Normally, Lola would be bantering with the vendors, buying roasted plantain or teasing the conductor to give them a discount. Today, she was uncharacteristically silent. She walked close to Femi—closer than usual. Her shoulder brushed against his arm, and every time it did, Femi felt that terrifying, addictive jolt of static.
"Lola, step away from the gutter," Femi murmured, pulling her gently by the elbow as a reckless motorcycle an okada veered too close, splashing muddy water.
"I can't breathe right today, Femi," she confessed softly, stopping near a cacophonous newspaper stand. The air around them was thick with the stench of diesel and stale sweat, but around Lola, the air felt strangely thin, charged, like the atmosphere right before a violent squall.
She looked up at him, her dark eyes searching his face. "When that lightning struck yesterday... you looked at me differently. Like you were scared of me."
"I wasn't scared of you," Femi replied quickly. Too quickly. He adjusted his glasses, looking anywhere but at her lips. "I was scared for you."
"Liar."
She stepped closer. The noise of the Lagos morning—the honking, the shouting, the blaring highlife music from a nearby speaker—seemed to fade, muffled by an invisible, swirling pocket of air that suddenly enclosed them. Femi felt the hairs on his arms stand up.
"There is something you are not telling me," Lola whispered, her voice carrying a dual timbre, overlapping with something older, something imperious. "There is a wall inside you, Obafemi. And it is cracking."
For a terrifying, exhilarating second, Femi wanted to let it crack. He wanted to drop his books, pull her into his arms right there on the filthy streets of Ojuelegba, and tell her that he felt completely, irrevocably tethered to her soul. He wanted to press his clay-dusted hands against her storm-charged skin.

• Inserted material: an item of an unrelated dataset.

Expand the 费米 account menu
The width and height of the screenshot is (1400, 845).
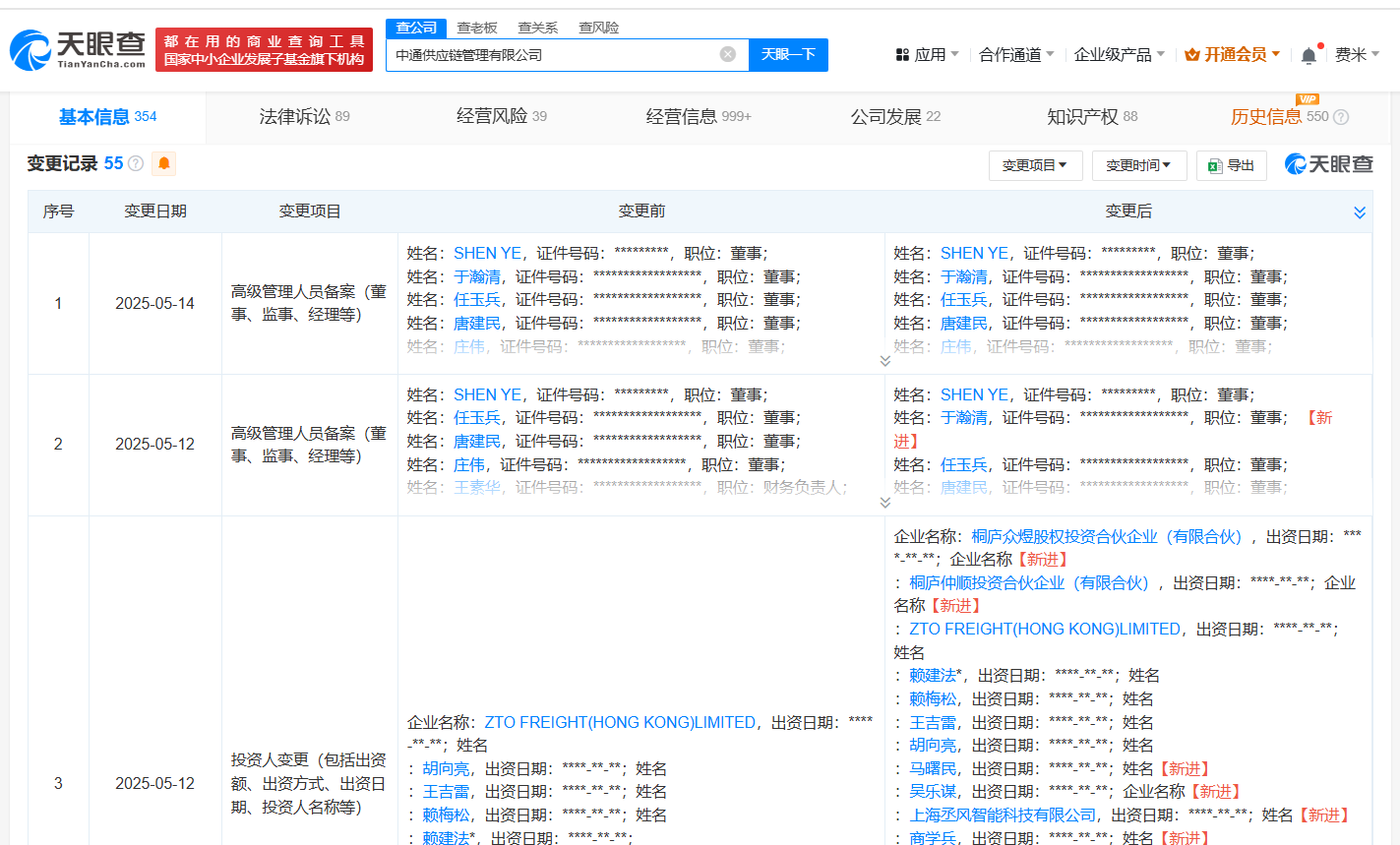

But the mortal mind is a powerful cage. The heavy conditioning of seventeen years of "brother and sister," the taboo of their closeness, slammed down hard.

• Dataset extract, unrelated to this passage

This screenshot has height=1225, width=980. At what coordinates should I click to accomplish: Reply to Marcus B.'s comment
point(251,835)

"We are going to miss the bus," Femi said, his voice thick, rough, sounding like grinding stones. He deliberately stepped back, breaking the invisible barrier between them. The noise of Lagos crashed back over them in a deafening wave.
Lola flinched, as if he had slapped her. The sudden hurt in her eyes made Femi's chest ache, but he turned away, raising his hand to flag down a battered yellow bus.
As they squeezed into the cramped back seat of the danfo, surrounded by the smell of fish and cheap perfume, Lola stared out the window, her jaw set. Slowly, the sky above Lagos began to turn an angry, bruised purple, mirroring the silent, chaotic storm brewing within the girl who did not yet know she was a goddess.